It is urged that in order to call it a compromise it must contain its terms. In support of his argument he relies on an interlocutory order passed by the M. B. High Court in First Appeal No. 32 of 1951 (Gwalior Bench) Pannalal v. Molilal. In my opinion that case is clearly distinguishable, because there although a compromise petition had been filed, it was subsequently withdrawn by others except one who insisted on its being recorded. The learned Judges of the Division Bench refused to record the compromise and in that order they observed :

'In my opinion the application made by the respondent Battelal cannot be taken as one under Order 23, Rule 3. That application merely states that the appellant in pursuance of a compromise has agreed to have the appeal dismissed. It dues not narrate the terms of the compromise and does not even say that the only term of the compromise was that the appellant should get the appeal dismissed with certain directions as to costs is this Court and in the Court below. It only prays for the dismissal of the appeal without any further relief. The mere fact that the respondent has stated in the application dated 3-1-1958 that the compromise be recorded and the appeal be dismissed cannot make the application one under Order 23, Rule 3 when it does not state that the suit has been adjusted wholly or in part or that the appellant's claim has been wholly or partly satisfied and when the term or the compromise according to which the decree is to be passed have not been stated.'

In this case the position is quite different because here it was clearly stated in the compromise petition that the plaintiffs had received from the defendants the amount of the claim and that the suit be dismissed in full satisfaction. In my opinion it is not correct to say that a compromise cannot be recorded under Order 23, Rule 3 unless the manner in which the compromise is arrived is also stated. The argument of Shri Gupta that because in the compromise petition in the present case, it was not stated when and how and by whom and to whom the money was paid, it could not be treated as a compromise, is not supported by any authority or any provision of law.

Dataset rows
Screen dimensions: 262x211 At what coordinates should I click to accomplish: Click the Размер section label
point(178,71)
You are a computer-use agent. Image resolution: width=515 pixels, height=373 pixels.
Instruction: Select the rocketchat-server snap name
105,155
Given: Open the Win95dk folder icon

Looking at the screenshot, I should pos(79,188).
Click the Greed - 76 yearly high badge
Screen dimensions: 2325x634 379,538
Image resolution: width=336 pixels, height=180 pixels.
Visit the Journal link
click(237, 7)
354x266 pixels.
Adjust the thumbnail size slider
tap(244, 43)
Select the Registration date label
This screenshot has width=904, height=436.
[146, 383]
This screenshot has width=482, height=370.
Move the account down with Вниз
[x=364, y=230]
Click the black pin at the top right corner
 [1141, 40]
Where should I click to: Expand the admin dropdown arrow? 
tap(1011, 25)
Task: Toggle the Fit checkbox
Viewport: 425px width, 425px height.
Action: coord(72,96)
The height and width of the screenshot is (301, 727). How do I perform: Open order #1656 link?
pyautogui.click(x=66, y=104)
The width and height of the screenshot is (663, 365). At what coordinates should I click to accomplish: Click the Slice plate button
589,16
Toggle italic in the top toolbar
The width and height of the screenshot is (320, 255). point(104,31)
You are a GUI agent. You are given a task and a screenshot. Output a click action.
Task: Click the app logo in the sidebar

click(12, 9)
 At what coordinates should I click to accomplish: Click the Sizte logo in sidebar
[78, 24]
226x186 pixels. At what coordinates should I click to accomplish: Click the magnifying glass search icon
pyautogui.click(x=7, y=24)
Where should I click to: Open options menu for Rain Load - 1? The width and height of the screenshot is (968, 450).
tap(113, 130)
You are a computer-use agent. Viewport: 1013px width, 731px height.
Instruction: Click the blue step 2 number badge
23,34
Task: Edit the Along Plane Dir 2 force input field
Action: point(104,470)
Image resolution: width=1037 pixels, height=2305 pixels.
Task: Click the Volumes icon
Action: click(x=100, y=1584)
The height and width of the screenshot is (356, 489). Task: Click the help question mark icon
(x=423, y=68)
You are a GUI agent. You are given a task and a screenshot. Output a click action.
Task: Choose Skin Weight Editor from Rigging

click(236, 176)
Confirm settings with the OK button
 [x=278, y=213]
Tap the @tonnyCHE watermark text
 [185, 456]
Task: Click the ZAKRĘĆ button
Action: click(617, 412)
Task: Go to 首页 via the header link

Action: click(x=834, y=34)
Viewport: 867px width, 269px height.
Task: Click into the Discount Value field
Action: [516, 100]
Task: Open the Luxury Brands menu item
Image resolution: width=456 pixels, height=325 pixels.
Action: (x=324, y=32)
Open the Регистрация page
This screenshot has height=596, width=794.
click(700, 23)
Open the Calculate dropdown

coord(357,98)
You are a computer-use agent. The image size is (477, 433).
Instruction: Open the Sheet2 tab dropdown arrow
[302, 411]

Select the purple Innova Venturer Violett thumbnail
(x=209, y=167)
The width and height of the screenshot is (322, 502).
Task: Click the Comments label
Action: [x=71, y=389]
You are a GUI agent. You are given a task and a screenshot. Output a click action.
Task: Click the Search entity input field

| Exercise directions |
Repeat, word for word, everything in the court opinion above from "In this case" down to "provision of law.".

| Expected output |
In this case the position is quite different because here it was clearly stated in the compromise petition that the plaintiffs had received from the defendants the amount of the claim and that the suit be dismissed in full satisfaction. In my opinion it is not correct to say that a compromise cannot be recorded under Order 23, Rule 3 unless the manner in which the compromise is arrived is also stated. The argument of Shri Gupta that because in the compromise petition in the present case, it was not stated when and how and by whom and to whom the money was paid, it could not be treated as a compromise, is not supported by any authority or any provision of law.